Her godmother let out a long sigh, and she clutched her white wand tightly. She’d always had it, and she realized with a shock that she truly hated it. She eased her grip on it and it slid out of her fingers. It fluttered in the breeze a little and then it flew away. She let it go.

“I can erase this,” she said finally. “I can erase everything that’s happened since the night at the ball. I can never reveal myself to you, and you can miss the ball. And you won’t remember any of this. You won’t remember the servants or the prince or the palace or… me.”

And Cinderella leaped up, and her tears were joyful now. The thought of escape. The thought of escape, after resigning herself, deep inside, to stay in this life forever. “Really? You can do that?”

Her godmother looked at her. “I can.” She let out a long breath. “You can find another ending. I cannot guarantee that you’ll be happy. Maybe I will see you again, crying because your baker is dead, and you’re poor, forlorn and you think you have made the wrong choice, so you decide to go to the ball and live this life. Maybe this will happen another ten times over, and maybe it already has. You’ll never know, Cinderella. I’m the only one who will.”
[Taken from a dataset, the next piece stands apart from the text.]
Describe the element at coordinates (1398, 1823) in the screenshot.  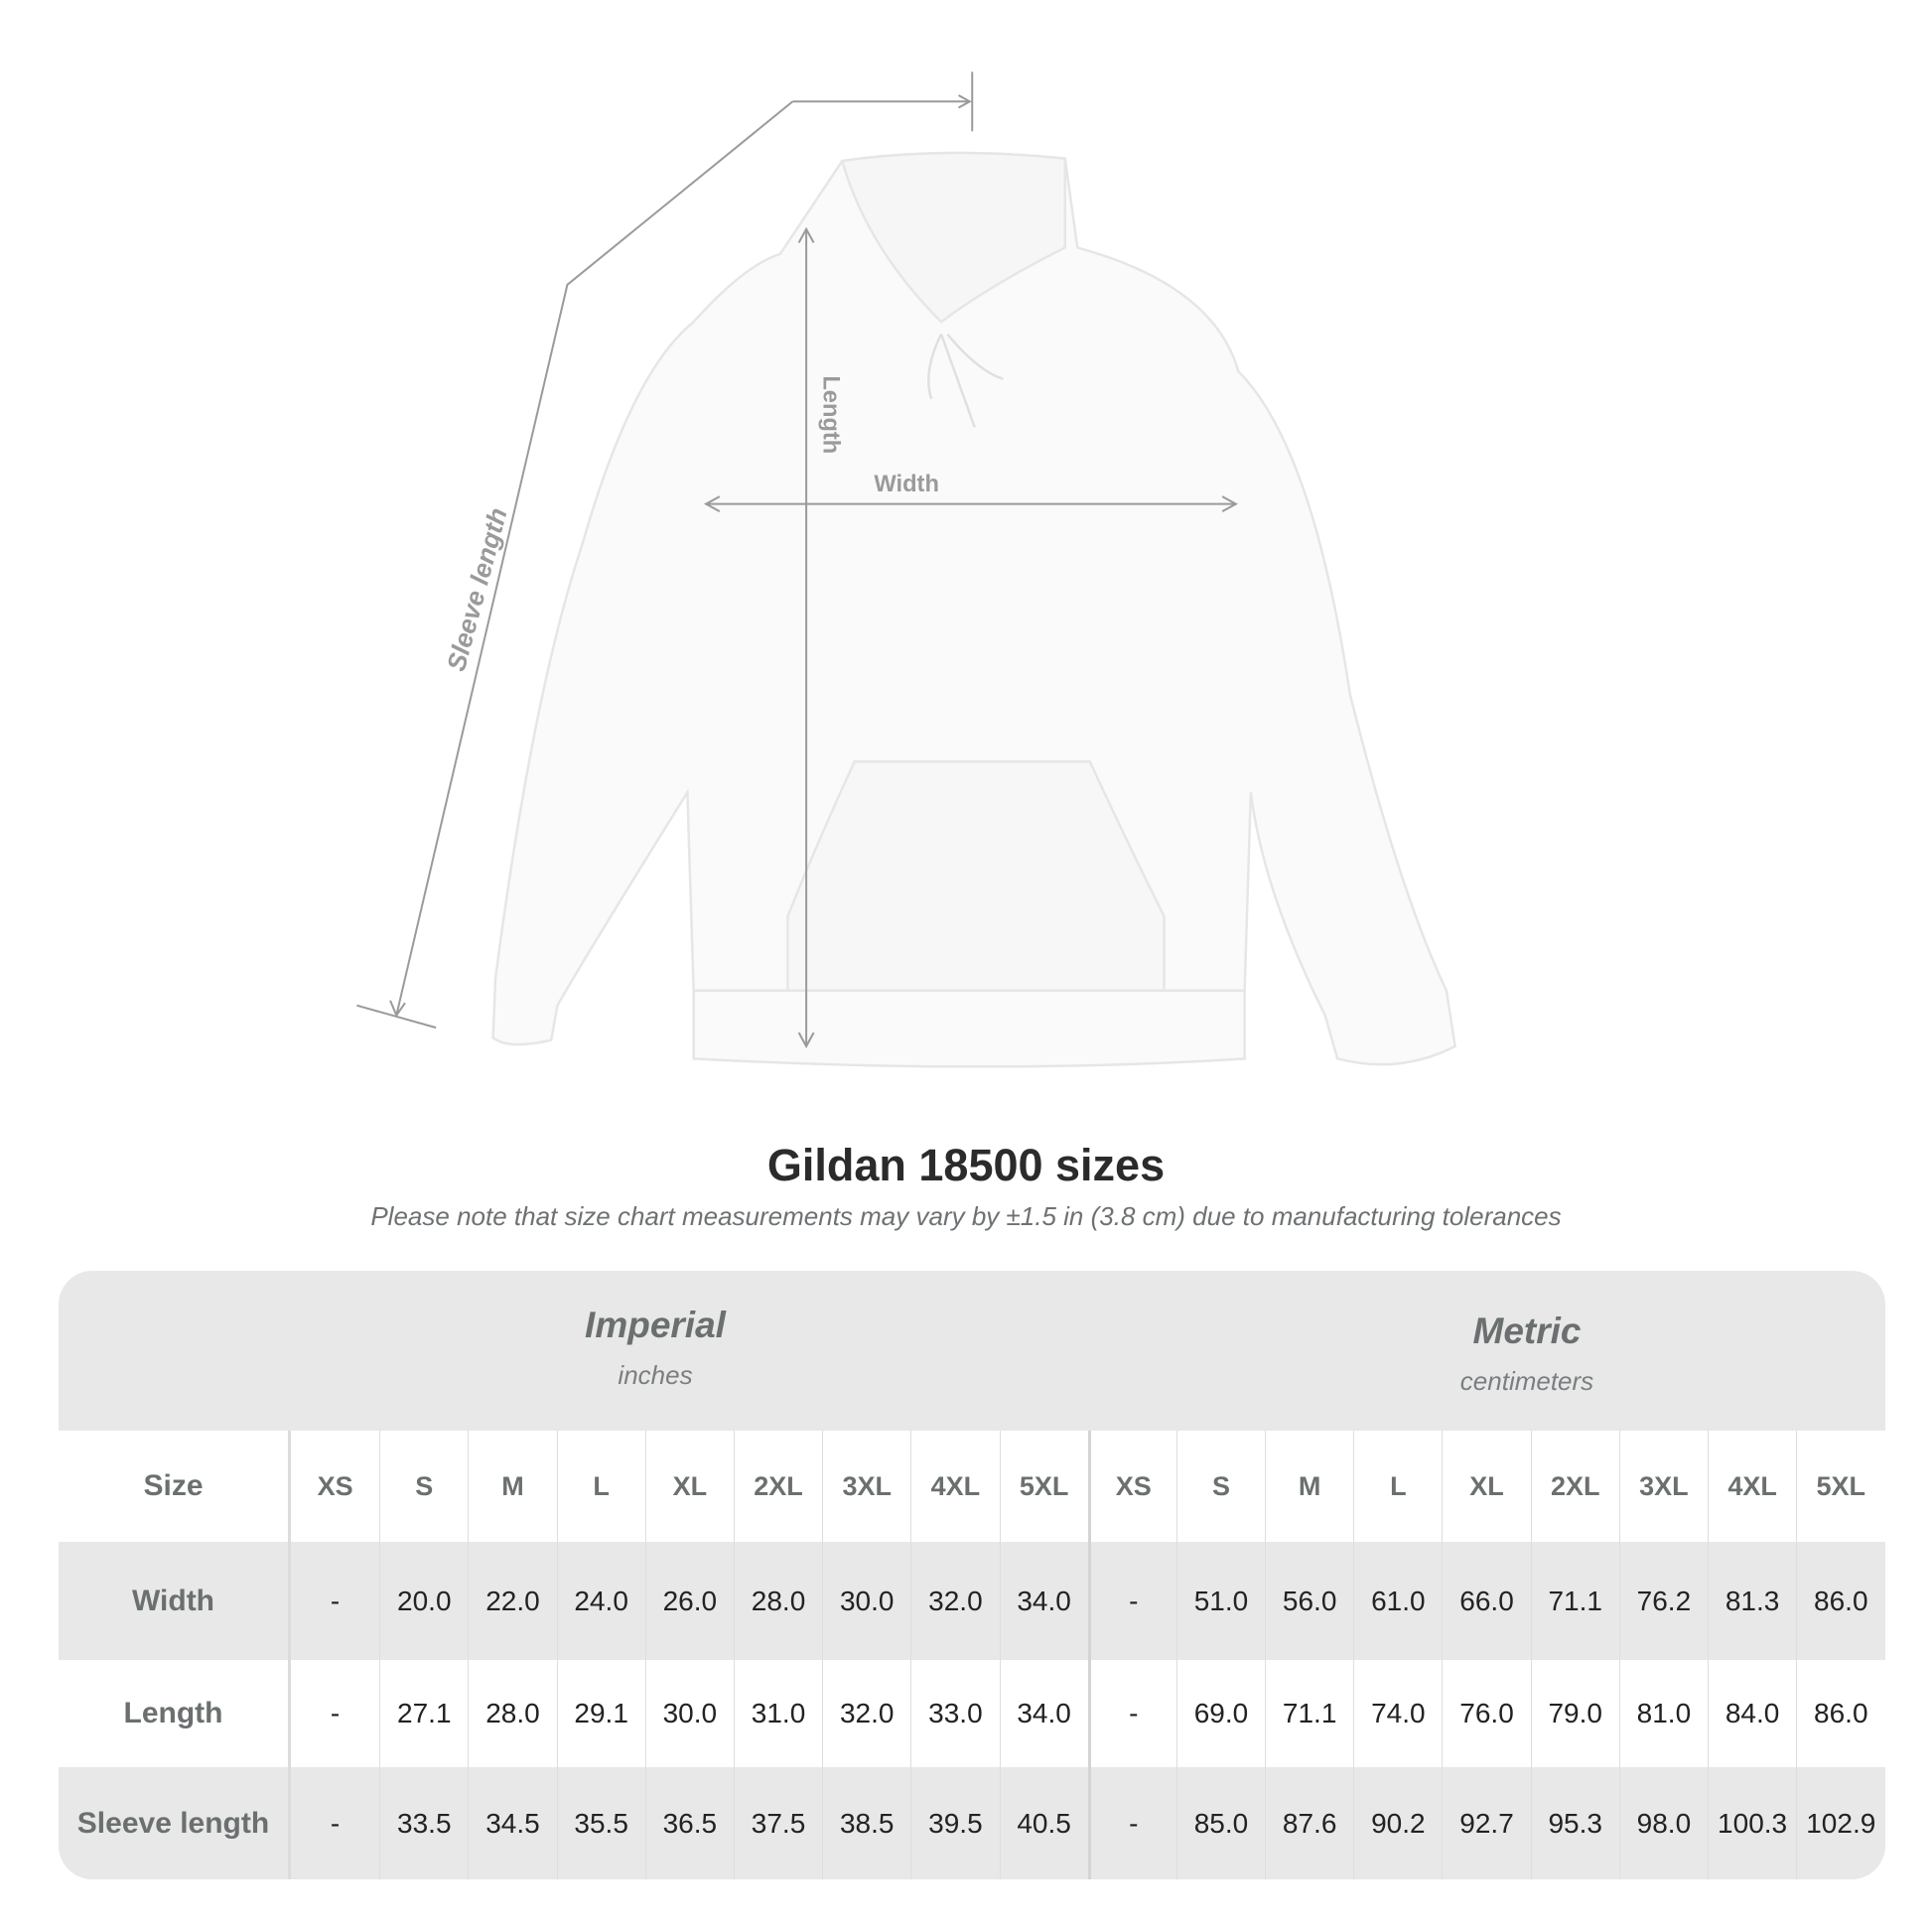
I see `metric-value-cell: 90.2` at that location.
But Cinderella didn’t hear her. She never did, and she never would. All she heard were the first two words: “I can,” and her heart was leaping in her chest and she wanted to sing. “Thank you!” she said, and she was laughing and crying. “Thank you, thank you, thank you!”

Her godmother’s white wand tumbled back into her hand. It always did, and it always would. She closed her eyes and she wished with all her heart that this time, this time it would work.

Cinderella stood. Her hair flowed back behind her head, blonde and gleaming, and she was young again, and changing, and moving, and going.

Cinderella married the prince and lived happily ever after, happily ever after, happily ever—

Once upon a time, a girl named Cinderella lived with her wicked stepmother and stepsisters in a little house where they forced her to do all of the work.

Not even she knew where she would go from there.